Worse yet, Zachary played a part in his good wife’s demise. “My reason was over swayed by their passions,” Zachary confesses, and returning Abigail to the river of her birth is all he can come up with as salvation.
Thus, the film’s mission statement on choice begins. The primary question asks whether Zachary should blame himself, and we bear the weight as Cleary’s self doubt consumes the screen.
In response, Mary tempers poor Zachery’s pain with some reason – even if it is bogged down with medieval logic. “Twas not you, some actions are not our choice, not our will, beyond our control. Our fate be guided by the hand of another,” she assures.
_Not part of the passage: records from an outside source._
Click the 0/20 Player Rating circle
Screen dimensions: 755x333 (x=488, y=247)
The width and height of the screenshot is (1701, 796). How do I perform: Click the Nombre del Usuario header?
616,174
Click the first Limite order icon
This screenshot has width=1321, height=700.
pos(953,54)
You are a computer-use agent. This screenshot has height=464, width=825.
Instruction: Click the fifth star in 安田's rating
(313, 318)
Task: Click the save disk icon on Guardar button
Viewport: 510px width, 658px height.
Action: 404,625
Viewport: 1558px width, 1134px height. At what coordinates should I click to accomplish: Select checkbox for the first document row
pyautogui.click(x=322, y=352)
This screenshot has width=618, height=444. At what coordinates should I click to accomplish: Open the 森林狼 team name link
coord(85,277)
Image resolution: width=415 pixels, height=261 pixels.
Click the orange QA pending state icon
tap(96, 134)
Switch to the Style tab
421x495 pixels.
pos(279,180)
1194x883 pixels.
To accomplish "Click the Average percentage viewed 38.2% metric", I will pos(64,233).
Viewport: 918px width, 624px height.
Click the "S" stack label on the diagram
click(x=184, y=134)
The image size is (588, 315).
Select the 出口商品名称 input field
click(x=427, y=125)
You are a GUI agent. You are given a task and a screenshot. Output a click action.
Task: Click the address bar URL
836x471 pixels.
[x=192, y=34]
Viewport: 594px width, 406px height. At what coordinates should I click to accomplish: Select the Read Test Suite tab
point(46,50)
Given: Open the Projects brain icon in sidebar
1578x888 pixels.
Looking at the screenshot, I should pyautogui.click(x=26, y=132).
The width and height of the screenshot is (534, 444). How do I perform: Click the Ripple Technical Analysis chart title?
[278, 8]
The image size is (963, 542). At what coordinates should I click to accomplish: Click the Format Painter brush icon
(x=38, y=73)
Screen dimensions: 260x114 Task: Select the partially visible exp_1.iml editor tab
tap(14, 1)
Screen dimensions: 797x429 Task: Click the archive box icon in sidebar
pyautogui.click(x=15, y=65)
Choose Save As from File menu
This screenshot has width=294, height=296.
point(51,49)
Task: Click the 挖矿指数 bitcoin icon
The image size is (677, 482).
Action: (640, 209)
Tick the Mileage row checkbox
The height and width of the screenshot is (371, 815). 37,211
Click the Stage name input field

Zachary is not really persuaded and then the choice becomes ours. Mary asks for some coin to find a cure for her affliction, and “Depart” or “Be Kind,” are the options presented on screen.
The latter brings him to another man looking for assistance. But the traveler has also made a choice and Zachary’s tragedy and self doubt has company. Still, the lonely journey through the forest implies that, in the end, each decision falls on the person making it.
At the same time, the medieval setting, the ancient score by Bill Hooper and eclectic cast of characters represents the irrationality we must overcome in the process. In addition, the uncaring chatter of the forest movement and wildlife lets us know that ultimately the universe does not care.
So as the choices continue for us and Zachary, the decisions don’t alleviate the weight of the main journey. Zachary bore witness on his wife, and there’s no escape.
Even so, ‘Twas it the Devil or did the evil make him do it. Do we choose the path or is our path predestined. Well, since the dramas we choose seem to meander to the same destination, a message comes across. It’s not the choices that matters but the person who forces an inevitable path that probably cannot diverge.
As for this journey it’s windy, a bit long but somewhat interesting. All told, you could take it or leave it.